In 1960, Robert J. Keith, then Vice President of Pillsbury, published an article entitled the "Marketing Revolution" in the main marketing journal, Journal of Marketing. The article, which was based on Keith's personal recollections, manner out the way that the Pillsbury Company had evolved. He listed out that the company had shifted from a focus on production in the 1860s to sales focus in the 1930s through to a consumer focus in the 1950s. The characteristics of these three distinct eras in Pillsbury's evolution include: the production oriented era from 1869 -1930s - characterized by a 'focus on production processes'; the sales oriented era from the 1930s to the 1950s - characterized by investment in research to established new products and advertising to persuade markets of product benefits and the marketing oriented era from the beginning of the 1950s - characterized by a focus on the customer's latent and existing needs.

In addition, Keith hypothesized that a marketing sources era was approximately to emerge. Although Keith's article explicitly documented Pillsbury's evolution, the article appears tothat the stages observed at Pillsbury survive a normal evolutionary path production→sales→marketing for most large organizations. Marketing scholars quickly picked up on Keith's evolutionary stages for marketing organizations and it was integrated into marketing texts and became "'accepted wisdom.
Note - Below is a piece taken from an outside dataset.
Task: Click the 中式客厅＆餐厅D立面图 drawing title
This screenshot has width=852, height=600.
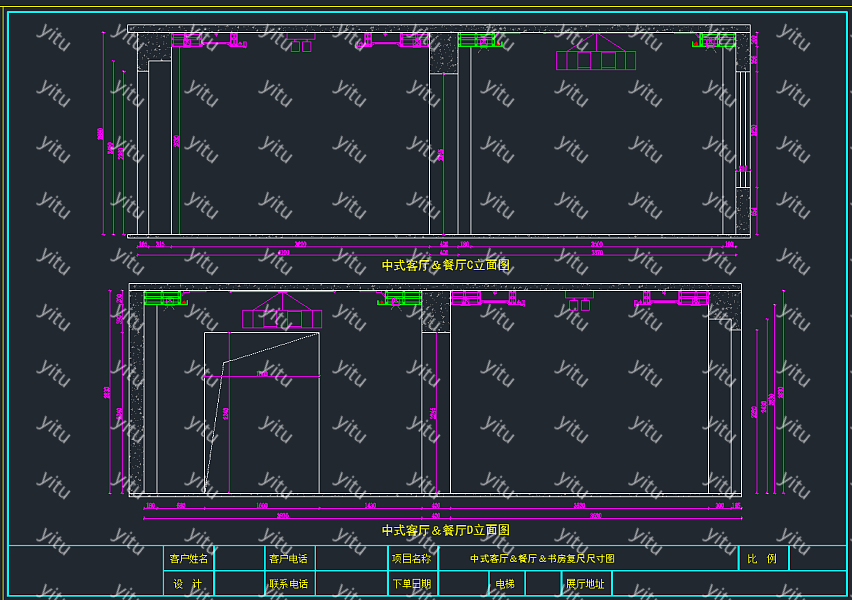Action: click(446, 530)
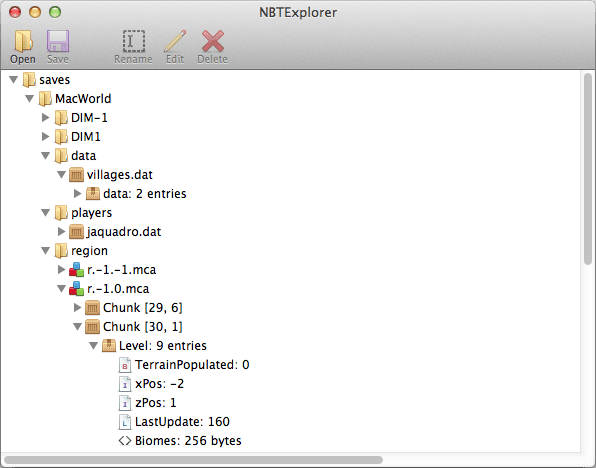
Task: Expand the DIM1 folder
Action: (x=46, y=136)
One content analysis of 25 introductory and innovative texts found that Keith's eras were reproduced in all but four.

Keith's conception of distinct eras in the evolution of marketing practice has been widely criticized listed as "hopelessly flawed". particular criticisms of Keith's tripartite periodization add that:

Systematic studies carried out since Keith's create have failed to replicate his periodization. Instead, other studiesthat numerous companies exhibited a marketing orientation in the 19th century and that the business schools were teaching marketing decades ago Pillsbury adopted a marketing-oriented approach. Jones and Richardson also investigated historical accounts of marketing practice and found evidence for both the sales and marketing era during the required production era and concluded that there was no 'marketing revolution.' Keith's eras have become known, somewhat cynically, as the standard chronology. In spite of such criticisms, Keith's descriptions of the different eras extend to influence marketing thought.